[ASSIGNMENT]: Of the entries below, restate word for word only the section that runs from the line with "You are a computer-use" to the line with "Instruction: Open the notifications bell", counting both ends.

[PROVIDED INFORMATION]:
● ● ● ●

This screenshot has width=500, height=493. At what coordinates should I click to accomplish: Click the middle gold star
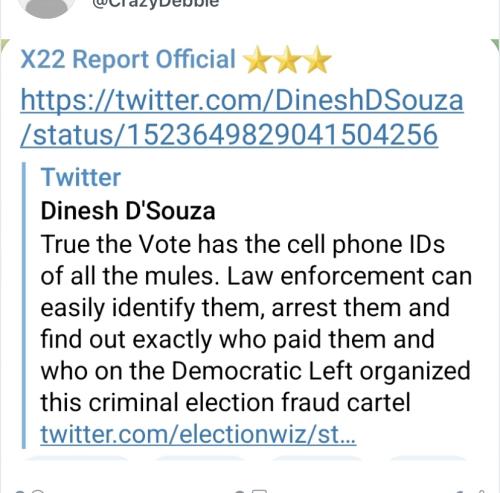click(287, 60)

● ● ● ●

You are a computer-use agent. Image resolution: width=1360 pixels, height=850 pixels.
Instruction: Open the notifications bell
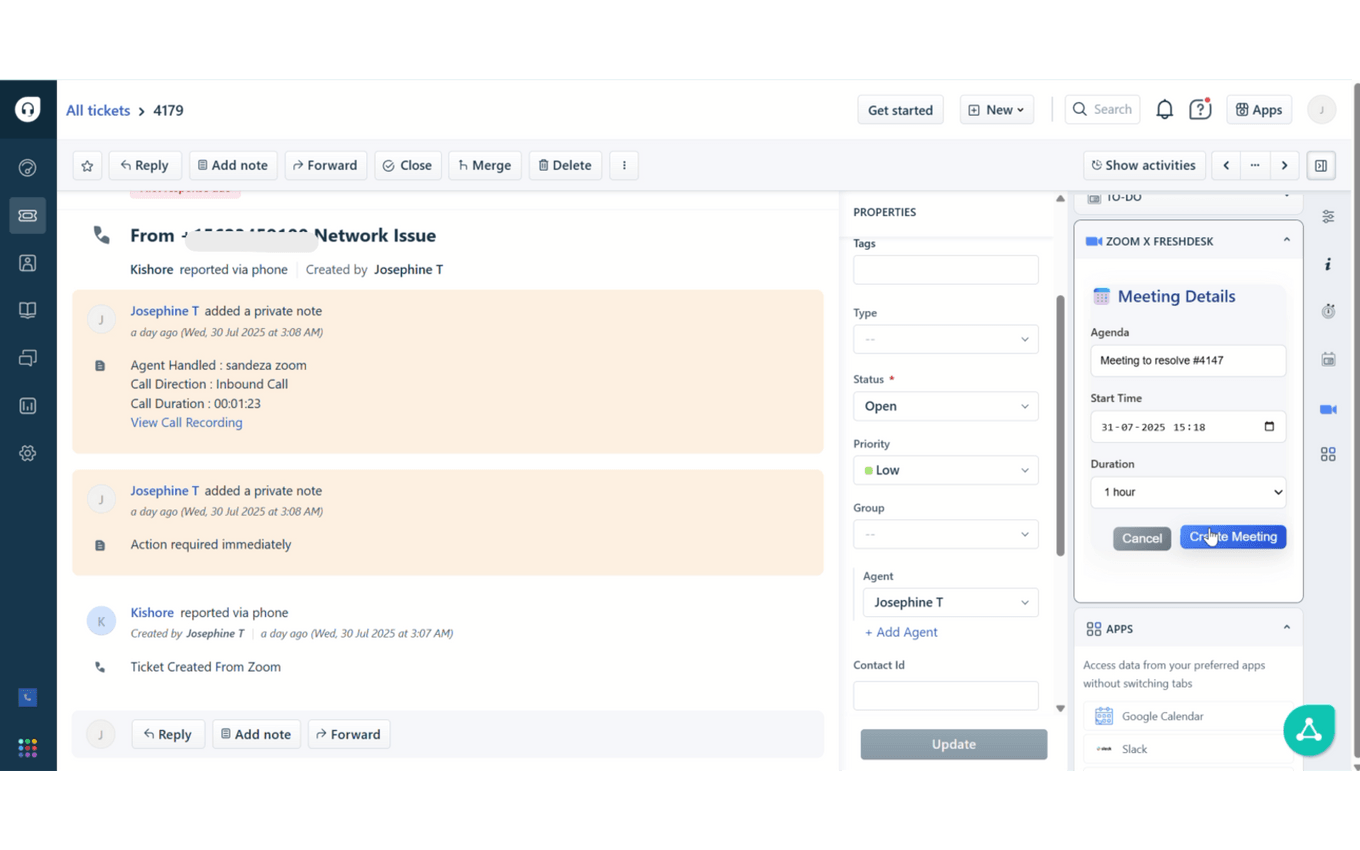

● ● ● ●

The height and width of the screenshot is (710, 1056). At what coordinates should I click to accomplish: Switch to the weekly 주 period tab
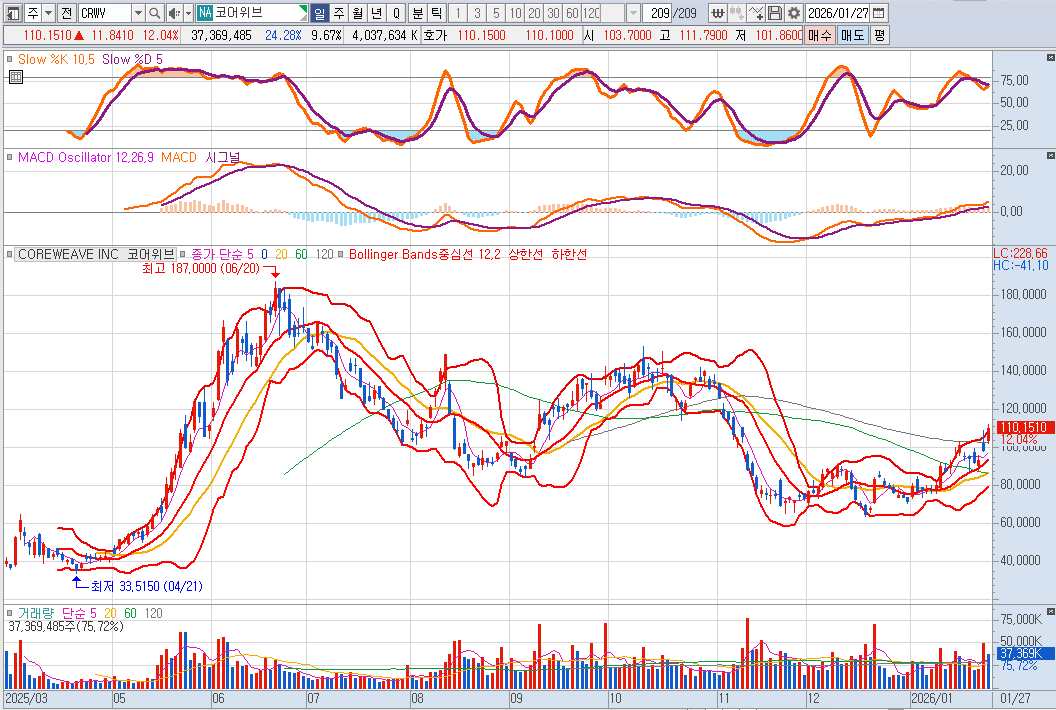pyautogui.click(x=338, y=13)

● ● ● ●

[RESPONSE]:
You are a computer-use agent. Image resolution: width=1360 pixels, height=850 pixels.
Instruction: Open the notifications bell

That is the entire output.